[ExI] Broken Time Translation Symmetry and State Reduction
Damien Broderick
thespike at satx.rr.com
Sun Jan 24 20:51:33 UTC 2010
This might interest some here (Serafino?):
<http://arxiv.org/abs/0912.4202>
Broken Time Translation Symmetry as a model for Quantum State Reduction
Authors: Jasper van Wezel
(Submitted on 21 Dec 2009)
Abstract: The symmetries that govern the laws of nature can be
spontaneously broken, enabling the occurrence of ordered states.

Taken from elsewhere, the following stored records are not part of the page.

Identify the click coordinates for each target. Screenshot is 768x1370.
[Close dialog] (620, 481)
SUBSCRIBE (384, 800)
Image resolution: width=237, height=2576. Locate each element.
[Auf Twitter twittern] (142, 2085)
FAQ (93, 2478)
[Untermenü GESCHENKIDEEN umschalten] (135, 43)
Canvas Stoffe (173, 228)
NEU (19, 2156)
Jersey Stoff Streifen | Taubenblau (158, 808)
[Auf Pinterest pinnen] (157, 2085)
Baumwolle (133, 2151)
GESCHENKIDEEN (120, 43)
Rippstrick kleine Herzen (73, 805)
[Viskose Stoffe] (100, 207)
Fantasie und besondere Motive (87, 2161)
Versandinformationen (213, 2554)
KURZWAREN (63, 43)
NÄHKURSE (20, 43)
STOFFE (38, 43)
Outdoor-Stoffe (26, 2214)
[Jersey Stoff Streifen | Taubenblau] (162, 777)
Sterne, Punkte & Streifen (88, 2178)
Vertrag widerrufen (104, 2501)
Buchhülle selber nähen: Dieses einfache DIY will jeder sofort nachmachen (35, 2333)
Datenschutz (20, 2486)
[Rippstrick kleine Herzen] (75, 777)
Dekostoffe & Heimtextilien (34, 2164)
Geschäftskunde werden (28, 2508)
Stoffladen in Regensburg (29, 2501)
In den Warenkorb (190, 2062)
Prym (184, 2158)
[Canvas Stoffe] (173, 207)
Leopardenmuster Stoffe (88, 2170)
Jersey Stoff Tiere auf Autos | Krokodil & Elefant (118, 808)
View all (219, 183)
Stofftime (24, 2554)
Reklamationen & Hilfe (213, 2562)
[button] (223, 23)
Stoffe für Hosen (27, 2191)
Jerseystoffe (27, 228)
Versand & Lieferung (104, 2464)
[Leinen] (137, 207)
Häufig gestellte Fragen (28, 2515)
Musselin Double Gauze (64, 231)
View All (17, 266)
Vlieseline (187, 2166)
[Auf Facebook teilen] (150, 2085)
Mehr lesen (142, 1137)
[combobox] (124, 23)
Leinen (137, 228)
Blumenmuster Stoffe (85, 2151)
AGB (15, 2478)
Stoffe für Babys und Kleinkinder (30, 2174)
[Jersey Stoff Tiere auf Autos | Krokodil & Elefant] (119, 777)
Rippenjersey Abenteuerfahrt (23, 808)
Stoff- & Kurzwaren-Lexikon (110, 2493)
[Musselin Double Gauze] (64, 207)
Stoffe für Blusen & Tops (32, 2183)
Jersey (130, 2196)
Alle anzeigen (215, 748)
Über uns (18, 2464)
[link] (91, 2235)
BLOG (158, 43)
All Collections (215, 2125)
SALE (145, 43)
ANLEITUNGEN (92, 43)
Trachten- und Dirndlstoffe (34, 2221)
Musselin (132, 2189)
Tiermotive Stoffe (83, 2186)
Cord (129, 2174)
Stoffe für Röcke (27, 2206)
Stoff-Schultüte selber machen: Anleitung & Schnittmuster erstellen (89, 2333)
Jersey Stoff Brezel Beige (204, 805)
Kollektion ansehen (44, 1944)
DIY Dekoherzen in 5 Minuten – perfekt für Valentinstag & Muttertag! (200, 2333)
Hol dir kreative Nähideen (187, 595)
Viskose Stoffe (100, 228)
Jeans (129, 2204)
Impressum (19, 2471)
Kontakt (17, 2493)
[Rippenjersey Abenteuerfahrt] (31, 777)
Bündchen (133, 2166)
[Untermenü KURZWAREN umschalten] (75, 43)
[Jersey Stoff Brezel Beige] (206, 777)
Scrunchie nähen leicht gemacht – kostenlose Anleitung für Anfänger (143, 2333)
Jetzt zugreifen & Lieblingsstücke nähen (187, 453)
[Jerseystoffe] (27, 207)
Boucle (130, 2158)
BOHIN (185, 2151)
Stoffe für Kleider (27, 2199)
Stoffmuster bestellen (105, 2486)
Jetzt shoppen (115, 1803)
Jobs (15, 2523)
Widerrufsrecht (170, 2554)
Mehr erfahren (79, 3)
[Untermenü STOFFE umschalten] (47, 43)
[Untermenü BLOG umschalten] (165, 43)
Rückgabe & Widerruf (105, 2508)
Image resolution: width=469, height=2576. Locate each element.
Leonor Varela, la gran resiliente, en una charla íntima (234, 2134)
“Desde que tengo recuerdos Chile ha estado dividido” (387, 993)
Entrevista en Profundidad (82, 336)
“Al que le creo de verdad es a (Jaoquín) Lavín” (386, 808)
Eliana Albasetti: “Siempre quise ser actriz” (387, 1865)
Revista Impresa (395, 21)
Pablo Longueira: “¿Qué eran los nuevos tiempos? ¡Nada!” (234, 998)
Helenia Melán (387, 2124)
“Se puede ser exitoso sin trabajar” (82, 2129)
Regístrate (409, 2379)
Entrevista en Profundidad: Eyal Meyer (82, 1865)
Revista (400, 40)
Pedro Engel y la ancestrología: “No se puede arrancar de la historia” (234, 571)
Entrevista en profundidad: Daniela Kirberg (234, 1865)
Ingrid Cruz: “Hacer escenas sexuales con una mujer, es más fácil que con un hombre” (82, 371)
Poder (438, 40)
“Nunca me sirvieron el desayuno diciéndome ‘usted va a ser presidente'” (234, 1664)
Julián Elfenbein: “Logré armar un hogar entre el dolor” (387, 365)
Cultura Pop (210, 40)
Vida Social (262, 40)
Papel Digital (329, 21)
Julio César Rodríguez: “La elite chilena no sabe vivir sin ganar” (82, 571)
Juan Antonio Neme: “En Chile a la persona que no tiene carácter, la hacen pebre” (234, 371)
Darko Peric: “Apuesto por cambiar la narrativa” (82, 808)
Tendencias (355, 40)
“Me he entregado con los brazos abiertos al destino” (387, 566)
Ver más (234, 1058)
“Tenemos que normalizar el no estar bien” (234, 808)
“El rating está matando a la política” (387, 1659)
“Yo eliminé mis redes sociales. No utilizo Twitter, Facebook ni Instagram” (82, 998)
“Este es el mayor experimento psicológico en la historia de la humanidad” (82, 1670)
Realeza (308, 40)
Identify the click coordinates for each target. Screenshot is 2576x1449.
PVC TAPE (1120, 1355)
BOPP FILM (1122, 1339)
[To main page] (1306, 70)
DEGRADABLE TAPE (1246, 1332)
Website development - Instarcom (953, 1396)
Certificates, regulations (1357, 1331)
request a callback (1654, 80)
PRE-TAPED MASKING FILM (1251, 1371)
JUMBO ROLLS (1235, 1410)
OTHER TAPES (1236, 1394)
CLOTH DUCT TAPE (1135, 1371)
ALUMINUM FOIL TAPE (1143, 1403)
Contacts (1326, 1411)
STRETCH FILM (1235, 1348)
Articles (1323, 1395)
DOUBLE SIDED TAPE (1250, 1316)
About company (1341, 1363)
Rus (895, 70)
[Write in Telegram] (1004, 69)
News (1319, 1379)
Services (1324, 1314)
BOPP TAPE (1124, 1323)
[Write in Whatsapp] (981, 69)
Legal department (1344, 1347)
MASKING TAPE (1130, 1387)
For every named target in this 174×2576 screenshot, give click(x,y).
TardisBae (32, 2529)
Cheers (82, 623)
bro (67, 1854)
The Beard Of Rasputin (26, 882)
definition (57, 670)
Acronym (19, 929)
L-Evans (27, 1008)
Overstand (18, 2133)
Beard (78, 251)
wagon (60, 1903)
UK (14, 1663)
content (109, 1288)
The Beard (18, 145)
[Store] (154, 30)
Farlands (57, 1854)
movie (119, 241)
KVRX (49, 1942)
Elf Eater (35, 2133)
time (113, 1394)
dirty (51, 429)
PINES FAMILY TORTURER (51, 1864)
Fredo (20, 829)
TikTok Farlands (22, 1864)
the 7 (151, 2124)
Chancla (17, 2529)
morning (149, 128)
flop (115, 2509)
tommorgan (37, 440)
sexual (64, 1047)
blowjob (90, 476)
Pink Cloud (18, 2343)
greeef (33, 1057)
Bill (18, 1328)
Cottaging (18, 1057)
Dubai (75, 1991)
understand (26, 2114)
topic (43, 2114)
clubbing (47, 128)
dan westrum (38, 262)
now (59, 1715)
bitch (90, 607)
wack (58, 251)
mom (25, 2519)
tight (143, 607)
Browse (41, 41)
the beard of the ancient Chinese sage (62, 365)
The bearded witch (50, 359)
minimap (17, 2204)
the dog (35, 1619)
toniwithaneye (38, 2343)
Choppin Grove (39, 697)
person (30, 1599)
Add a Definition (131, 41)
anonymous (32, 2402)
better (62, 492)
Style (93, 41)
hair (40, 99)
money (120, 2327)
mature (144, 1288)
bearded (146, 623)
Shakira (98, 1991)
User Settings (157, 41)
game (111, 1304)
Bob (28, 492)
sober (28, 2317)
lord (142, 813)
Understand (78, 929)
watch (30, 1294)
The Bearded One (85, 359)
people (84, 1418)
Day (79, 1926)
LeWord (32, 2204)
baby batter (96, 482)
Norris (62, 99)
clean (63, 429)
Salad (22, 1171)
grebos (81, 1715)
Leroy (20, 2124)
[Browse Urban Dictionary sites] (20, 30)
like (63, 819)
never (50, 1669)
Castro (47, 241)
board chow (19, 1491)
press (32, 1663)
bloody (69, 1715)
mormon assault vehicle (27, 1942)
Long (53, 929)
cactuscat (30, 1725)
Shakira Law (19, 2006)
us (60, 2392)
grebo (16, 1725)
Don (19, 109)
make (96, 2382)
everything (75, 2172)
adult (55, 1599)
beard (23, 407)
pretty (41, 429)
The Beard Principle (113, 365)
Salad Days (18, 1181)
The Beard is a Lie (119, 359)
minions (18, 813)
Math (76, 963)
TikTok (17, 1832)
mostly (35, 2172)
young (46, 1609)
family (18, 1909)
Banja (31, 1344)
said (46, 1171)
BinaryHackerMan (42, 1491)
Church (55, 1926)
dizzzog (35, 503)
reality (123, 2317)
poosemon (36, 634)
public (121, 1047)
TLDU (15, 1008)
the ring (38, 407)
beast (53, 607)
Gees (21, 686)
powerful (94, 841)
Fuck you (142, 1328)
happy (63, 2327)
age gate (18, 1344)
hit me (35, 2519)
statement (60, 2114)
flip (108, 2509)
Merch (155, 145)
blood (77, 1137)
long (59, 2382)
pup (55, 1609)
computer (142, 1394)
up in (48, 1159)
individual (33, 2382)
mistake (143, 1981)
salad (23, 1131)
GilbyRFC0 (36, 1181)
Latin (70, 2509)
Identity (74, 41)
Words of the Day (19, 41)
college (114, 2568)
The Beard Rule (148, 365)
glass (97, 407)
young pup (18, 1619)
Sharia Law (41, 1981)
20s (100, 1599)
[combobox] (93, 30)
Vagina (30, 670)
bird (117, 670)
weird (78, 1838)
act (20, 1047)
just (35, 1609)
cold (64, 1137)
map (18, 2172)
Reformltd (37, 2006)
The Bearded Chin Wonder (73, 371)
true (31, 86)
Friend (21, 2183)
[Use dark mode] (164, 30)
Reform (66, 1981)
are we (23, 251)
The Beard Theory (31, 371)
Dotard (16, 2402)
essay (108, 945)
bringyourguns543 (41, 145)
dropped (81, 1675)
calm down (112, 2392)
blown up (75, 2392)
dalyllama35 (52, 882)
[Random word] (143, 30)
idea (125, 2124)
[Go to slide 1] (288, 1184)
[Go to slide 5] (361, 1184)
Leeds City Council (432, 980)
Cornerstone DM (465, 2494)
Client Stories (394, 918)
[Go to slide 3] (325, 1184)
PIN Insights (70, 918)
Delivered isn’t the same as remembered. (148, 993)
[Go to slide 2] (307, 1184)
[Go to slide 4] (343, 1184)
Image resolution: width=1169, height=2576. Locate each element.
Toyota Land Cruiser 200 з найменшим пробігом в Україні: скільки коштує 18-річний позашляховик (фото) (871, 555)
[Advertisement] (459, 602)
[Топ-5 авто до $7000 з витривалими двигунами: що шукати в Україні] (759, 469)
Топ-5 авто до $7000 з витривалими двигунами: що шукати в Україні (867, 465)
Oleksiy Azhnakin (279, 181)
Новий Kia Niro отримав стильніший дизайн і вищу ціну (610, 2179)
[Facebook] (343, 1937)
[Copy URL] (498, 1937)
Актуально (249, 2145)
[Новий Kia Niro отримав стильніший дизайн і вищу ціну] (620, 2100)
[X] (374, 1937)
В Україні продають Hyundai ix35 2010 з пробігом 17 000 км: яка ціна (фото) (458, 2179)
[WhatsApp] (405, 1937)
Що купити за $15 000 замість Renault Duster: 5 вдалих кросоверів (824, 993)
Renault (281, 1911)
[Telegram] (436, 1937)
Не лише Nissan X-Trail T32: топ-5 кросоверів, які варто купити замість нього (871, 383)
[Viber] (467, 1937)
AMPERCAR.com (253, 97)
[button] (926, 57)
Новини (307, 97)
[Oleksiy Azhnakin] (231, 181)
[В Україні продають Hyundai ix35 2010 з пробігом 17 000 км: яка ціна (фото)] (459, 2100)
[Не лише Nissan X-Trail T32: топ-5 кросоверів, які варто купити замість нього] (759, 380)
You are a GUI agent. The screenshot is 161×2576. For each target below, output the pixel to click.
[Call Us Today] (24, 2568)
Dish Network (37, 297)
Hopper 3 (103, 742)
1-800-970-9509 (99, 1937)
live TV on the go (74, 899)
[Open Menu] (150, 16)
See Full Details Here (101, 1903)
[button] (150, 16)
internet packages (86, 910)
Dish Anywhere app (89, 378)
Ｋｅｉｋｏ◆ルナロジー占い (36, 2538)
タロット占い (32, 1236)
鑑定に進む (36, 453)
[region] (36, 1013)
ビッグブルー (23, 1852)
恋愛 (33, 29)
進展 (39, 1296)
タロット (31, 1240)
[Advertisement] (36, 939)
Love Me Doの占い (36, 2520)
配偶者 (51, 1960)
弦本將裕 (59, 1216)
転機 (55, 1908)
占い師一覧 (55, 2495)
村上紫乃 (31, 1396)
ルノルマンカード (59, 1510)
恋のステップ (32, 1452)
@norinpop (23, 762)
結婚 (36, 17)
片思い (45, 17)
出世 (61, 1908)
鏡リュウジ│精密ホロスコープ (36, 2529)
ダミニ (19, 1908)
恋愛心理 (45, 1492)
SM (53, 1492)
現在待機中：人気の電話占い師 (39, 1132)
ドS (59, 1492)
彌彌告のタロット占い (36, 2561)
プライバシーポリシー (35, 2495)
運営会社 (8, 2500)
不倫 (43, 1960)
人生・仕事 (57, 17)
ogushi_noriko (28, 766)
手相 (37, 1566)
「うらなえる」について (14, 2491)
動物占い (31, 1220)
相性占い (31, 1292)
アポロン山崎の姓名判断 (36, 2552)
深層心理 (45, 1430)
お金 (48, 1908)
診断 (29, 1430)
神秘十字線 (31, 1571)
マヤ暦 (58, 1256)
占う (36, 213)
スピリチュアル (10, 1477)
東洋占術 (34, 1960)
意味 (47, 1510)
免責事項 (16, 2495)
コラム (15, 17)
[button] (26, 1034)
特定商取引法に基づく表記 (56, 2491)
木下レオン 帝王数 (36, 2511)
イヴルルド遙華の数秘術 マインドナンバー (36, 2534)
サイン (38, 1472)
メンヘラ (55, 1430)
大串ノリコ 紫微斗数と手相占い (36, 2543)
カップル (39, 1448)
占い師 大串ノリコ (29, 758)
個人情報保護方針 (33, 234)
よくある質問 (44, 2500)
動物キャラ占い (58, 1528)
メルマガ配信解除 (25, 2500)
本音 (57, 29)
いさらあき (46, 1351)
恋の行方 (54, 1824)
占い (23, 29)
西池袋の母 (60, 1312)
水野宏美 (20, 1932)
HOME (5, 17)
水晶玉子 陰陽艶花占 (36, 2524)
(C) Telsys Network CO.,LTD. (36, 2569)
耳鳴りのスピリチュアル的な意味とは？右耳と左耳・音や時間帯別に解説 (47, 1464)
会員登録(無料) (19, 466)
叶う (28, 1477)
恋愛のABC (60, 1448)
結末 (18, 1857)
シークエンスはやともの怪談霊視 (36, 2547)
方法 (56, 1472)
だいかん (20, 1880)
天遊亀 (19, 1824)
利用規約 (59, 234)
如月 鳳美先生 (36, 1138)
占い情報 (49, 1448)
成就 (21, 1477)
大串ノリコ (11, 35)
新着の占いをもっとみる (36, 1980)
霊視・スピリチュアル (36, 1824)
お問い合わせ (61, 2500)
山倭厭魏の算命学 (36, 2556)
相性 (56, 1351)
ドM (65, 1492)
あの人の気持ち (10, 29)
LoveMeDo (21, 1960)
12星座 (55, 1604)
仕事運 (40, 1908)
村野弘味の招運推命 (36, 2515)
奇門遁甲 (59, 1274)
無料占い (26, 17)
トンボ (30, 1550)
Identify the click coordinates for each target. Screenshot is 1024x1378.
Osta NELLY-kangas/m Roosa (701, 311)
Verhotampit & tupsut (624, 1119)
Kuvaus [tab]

Crystals arise from the breaking of translation symmetry, magnets from
broken spin rotation symmetry and massive particles break a phase
rotation symmetry. Time translation symmetry can be spontaneously broken
in exactly the same way. The order associated with this form of
spontaneous symmetry breaking is characterised by the emergence of
quantum state reduction: systems which spontaneously break time
translation symmetry act as ideal measurement machines. In this review
the breaking of time translation symmetry is first compared to that of
other symmetries such as spatial translations and rotations. It is then
discussed how broken time translation symmetry gives rise to the process
of quantum state reduction and how it generates a pointer basis, Born's
rule, etc. After a comparison between this model and alternative
approaches to the problem of quantum state reduction, the experimental
implications and possible tests of broken time translation symmetry in
realistic experimental settings are discussed.
----
A commentator notes: "Broken time translation symmetry is code for
non-unitarity, of course." Which is usually regarded as a no-no.